What other options can be there? For once, we can select a few sites with job postings, such as monster.com, or with software development articles and presentations like infoq.com, various forums for software engineers, etc. On these sites we can search for certain programming languages, and by comparing the results we can estimate the relative popularity of the languages.

However, searching just one such resource may not be enough, for example, Java developers can really like one site and Ruby developers at the same time can like completely another site. As later we will see this is actually the case with github.com, which is really popular with JavaScript developers and with stackoverflow.com, which has a large number of C# related questions. But at least we can try to search one of such sites and compare the results with the data we already have from other sources to be more sure in our measurements.

I chose stackoverflow.com as it is a really good and popular site with questions and answers on every software development topic you can think about.

Technical details

So, now I will take the list of all the programming languages from somewhere and search for them on stackoverflow.com. Let’s take, for example, the list of all the languages that are used on github.com. Then we would have to search for each language and write down the number of search results for each one of them. But since it is a really boring and time consuming task and computers were invented a long time ago, let’s write a simple script that will help us do the mundane work and execute around 90 searches. By automating a bit we will also have more confidence in the results as manually doing something is usually more error-prone.

For automation we will use a headless WebKit browser PhantomJS and will generate an HTML report right from our PhantomJS script. The result will be just a simple bar chart rendered with Google Chart Tools.

The complete version of the code for the script is available here.

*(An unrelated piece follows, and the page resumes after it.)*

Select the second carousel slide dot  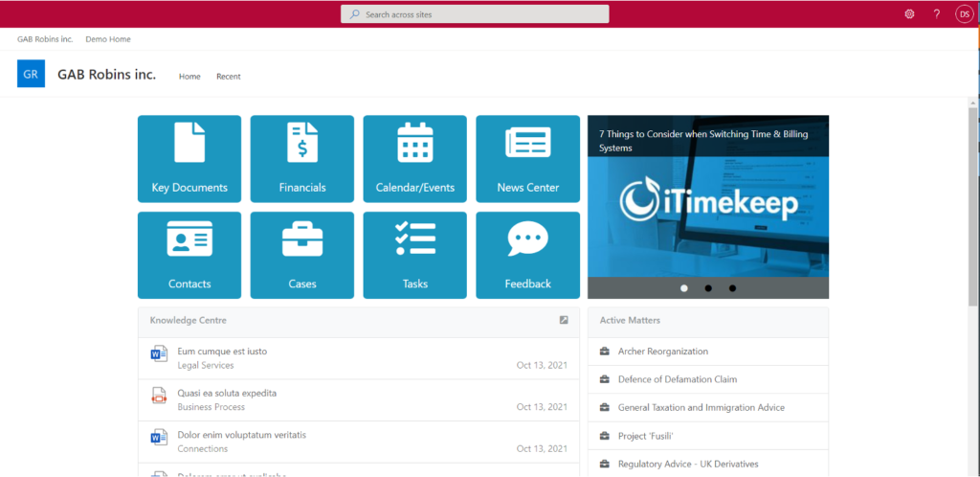pos(708,287)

Some of the code highlights from the key parts of the script are listed below.

Getting the list of all the languages from github.com


function getAllGithubLanguages(callback) {
    page.open("https://github.com/languages", function (status) {
        var allLanguages = page.evaluate(function() {
            var links = document.querySelectorAll(".all_languages a");
            return Array.prototype.slice.call(links, 0).map(function(link) {
                return link.innerHTML;
            });
        });
        callback(allLanguages);
    });
};

By the way, notice how easy it is to work with DOM in JavaScript: all the API specifically adapted for this is already there, so PhantomJS allows us to use querySelectorAll and CSS selectors.

Getting the number of results once they are displayed in the browser.


function getSummaryCount() {
    var resultStats = document.querySelector("div.summarycount"),                   
        regex = /[\d,.]+/g,
        resultsNumber = -1;
                
    if (resultStats) {
        resultsNumber = regex.exec(resultStats.innerHTML)[0];
        resultsNumber = resultsNumber.replace(/[,\.]/g, "");
    };
    return parseInt(resultsNumber);
};

Searching for each language with two URLs in case the first URL produces no results.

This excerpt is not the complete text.